While the luxury industry has not been as hard hit as most enterprises, the crisis has had it's impact. Some luxury goods manufactures have spotted the opportunity to slug it out by not reducing their skilled labor force but freezing hiring in most other areas.
Luxury buyers in Russia and Eastern Europe have been the hardest to drive to the stores, yet declines in most segments have only been in the order of 10-15% in the region. According to CPP Management Consultants, the period February-May showed the decreases in key areas being as low as 5%. Asia has held steady. In fact, analysts believe most of the growth ahead will come from the BRIC countries (Brazil, Russia, India and China). According to Bain and Co. Brazil and China will be the two fastest growing markets through 2010.
So as the luxury market treads water, manufacturers face a dilemma. Their most precious resources are designers and craftsmen, on whom they depend to design and craft their high margin, Made-in-France and Made-in-Italy products. As the CEO of a luxury goods manufacturer, do you decided to cut expenditure like most companies do during crisis times and risk depleting the very resource you have spent years building up? Designers with the right touch, taste and target-market-empathy are hard to find, and the artisans crafting the goods often take years to learn the trade.

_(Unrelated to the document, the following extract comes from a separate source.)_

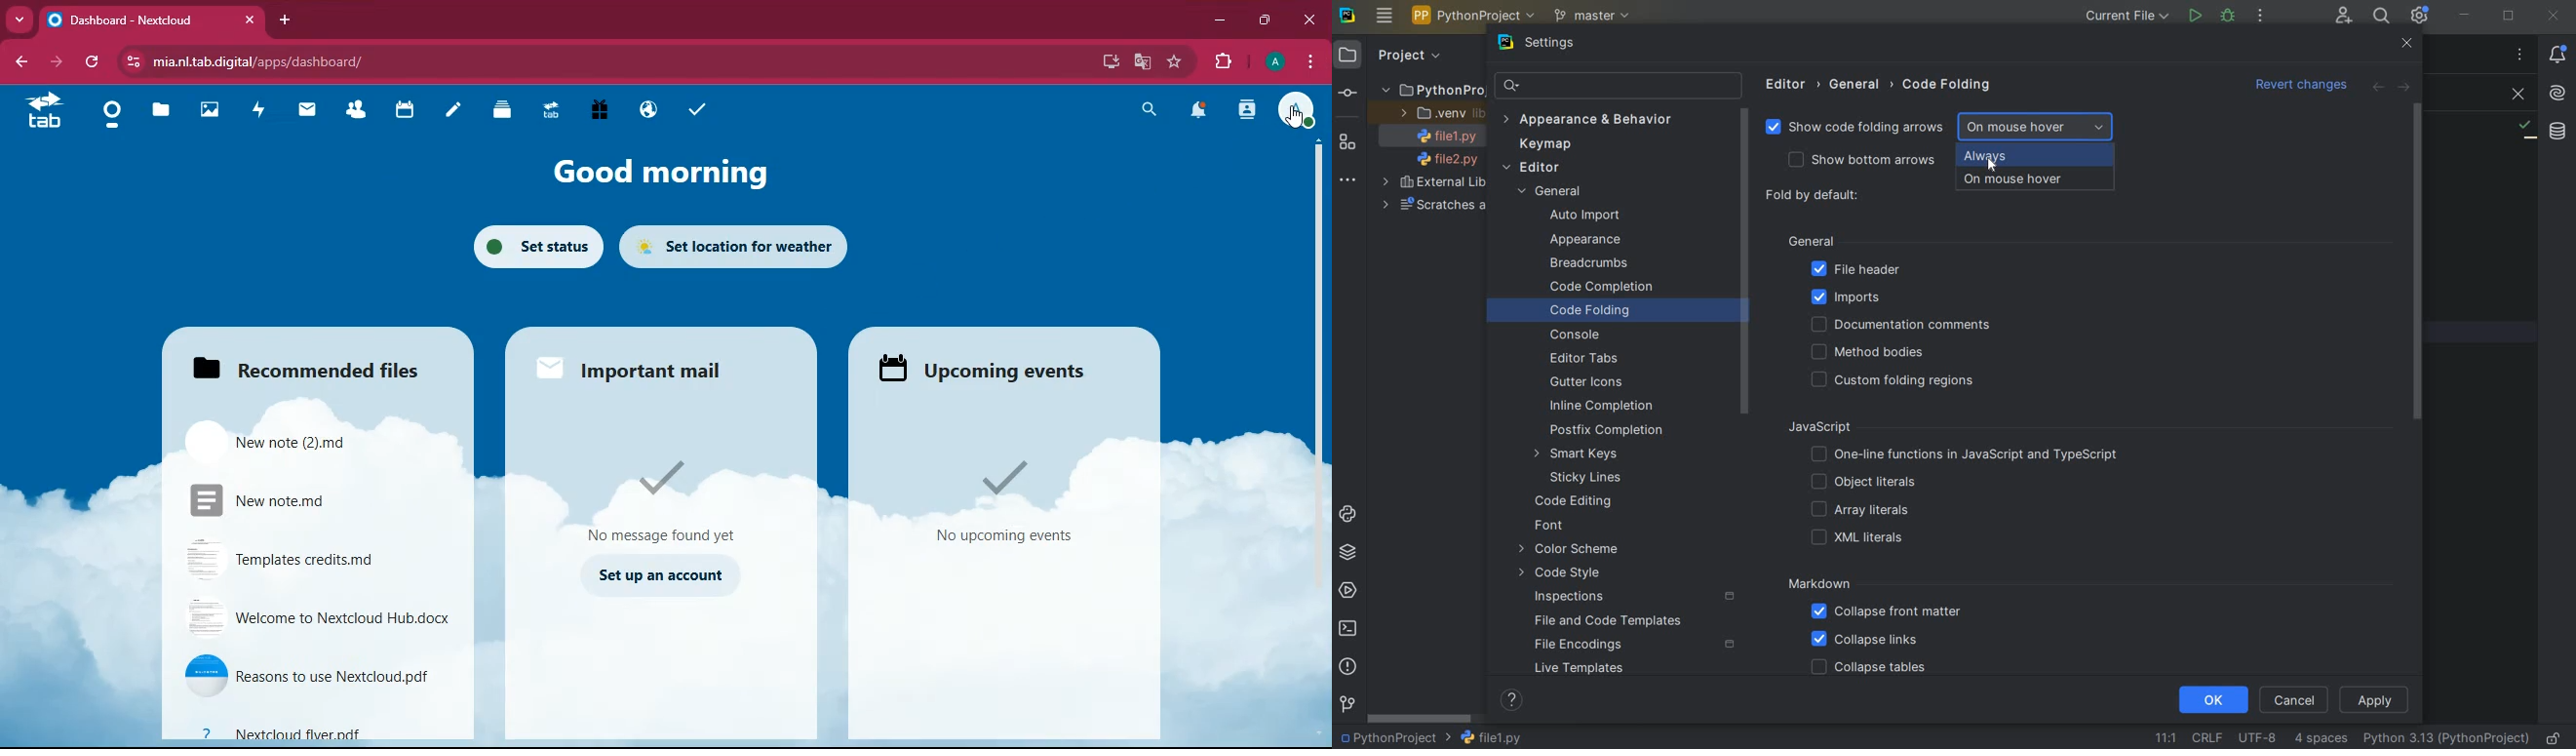  Describe the element at coordinates (303, 445) in the screenshot. I see `file` at that location.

It is doubtful that Brazil and China will provide enough growth to offset the declines in Eastern Europe and Russia during the next 24 months, so luxury companies face pressure from shareholders who are increasingly allergic to companies that do not take decisive measures to cut cost during crisis times.
I believe the hardest hit will be the mid-sized, public luxury goods companies, who don't have the resources, geographic coverage or multi-brand focus to sustain themselves though the crisis. Larger, multi-brand groups like Richemont, Hermes, LVMH and PPR can seek cover through managing dozens of brands each and though already being well established throughout the BRIC countries.
The multi-brand groups seem to be adopting a strategy of holding onto their designers and artisans, betting on retaining capacity for when the crisis is over. "We currently have a hiring freeze, except for craftsmen and new store employees," Hermes Chief Executive Patrick Thomas told the Reuters Global Luxury Summit in Paris in May. Hermes Group grew 1H/09 revenues to €875 million up from €813 million during the same period in 2008, mainly caused by growth in leathergoods offsetting declines in most other categories. In fact, this year alone Hermes will start training 50-100 new craftsmen to gear up ahead of the competition for when the crisis starts blowing over.
Some smaller manufacturers are seeing the opportunity. Swiss watchmaker Parmigiani Fleurier, who makes watches averaging $45,000, emphasizes the difficulty in recruiting new staff to join their 600-strong Swiss-based craftsmen team. To Reuters, Chief Executive Jean-Marc Jacot said: "The young generation are not keen to work with their hands. They prefer to work with the laptop!"